African Wild Cats are small, fierce cats that live in forests, grasslands, and brush lands in Africa and the Middle East. African Wild Cats are generally nocturnal in warm weather but are diurnal during very cold weather. They are excellent climbers. African Wild Cats have a life span of 12-15 years. They are about 50 percent larger than domesticated cats.
How to identify the African Wild Cat
Smaller than its European cousin, the African Wild Cat, also known as African Desert Cat, appears to have evolved as a separate species many thousands of years ago.
Its coloration varies from sandy yellow to gray as it ranges from arid to forested habitat, with a white throat and underbelly. These graceful cats are from 20 to 30 inches (50-75 cm) long (plus a tail that is half as long as the body). They weigh from 10 to 25 pounds (4.5-11 kg). Fur is short and marked by tabby-like spots and stripes. Tail is somewhat pointed and the fur behind its big ears has a certain reddish shade. The African Wild Cat has powerful jaws and long, pointed canine teeth with sharp retractable claws and characteristic eyes with round pupils.
What the African Wild Cat Eats
Primarily a nocturnal hunter, crepuscular activity is often recorded in territories uninhabited by humans. Hunting is through the stalk and ambush method. Small mammals including rodents and mice are generally taken, along with reptiles, insects and birds. Males are territorial and protective of their domain, which often includes ranges of a number of females.

Exercise prompt
Return, word for word, the portion of the passage on the African Wild Cat above that begins at the words "How to identify" and stops after the words "of years ago.".

Given information
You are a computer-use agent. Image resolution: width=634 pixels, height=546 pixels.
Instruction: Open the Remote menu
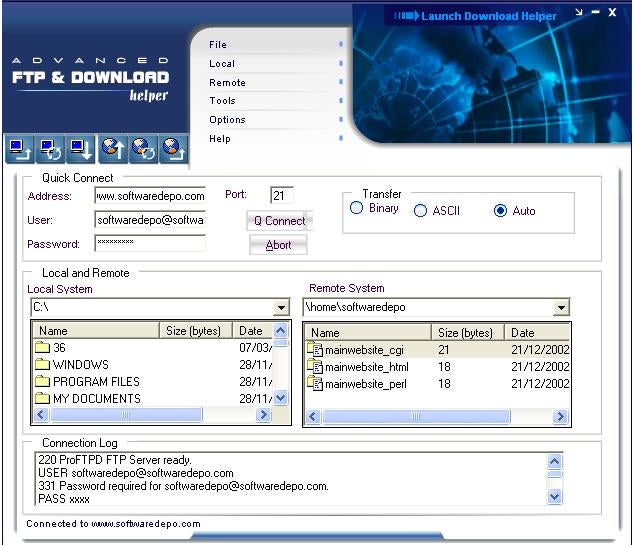[227, 82]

Solution to the exercise
How to identify the African Wild Cat
Smaller than its European cousin, the African Wild Cat, also known as African Desert Cat, appears to have evolved as a separate species many thousands of years ago.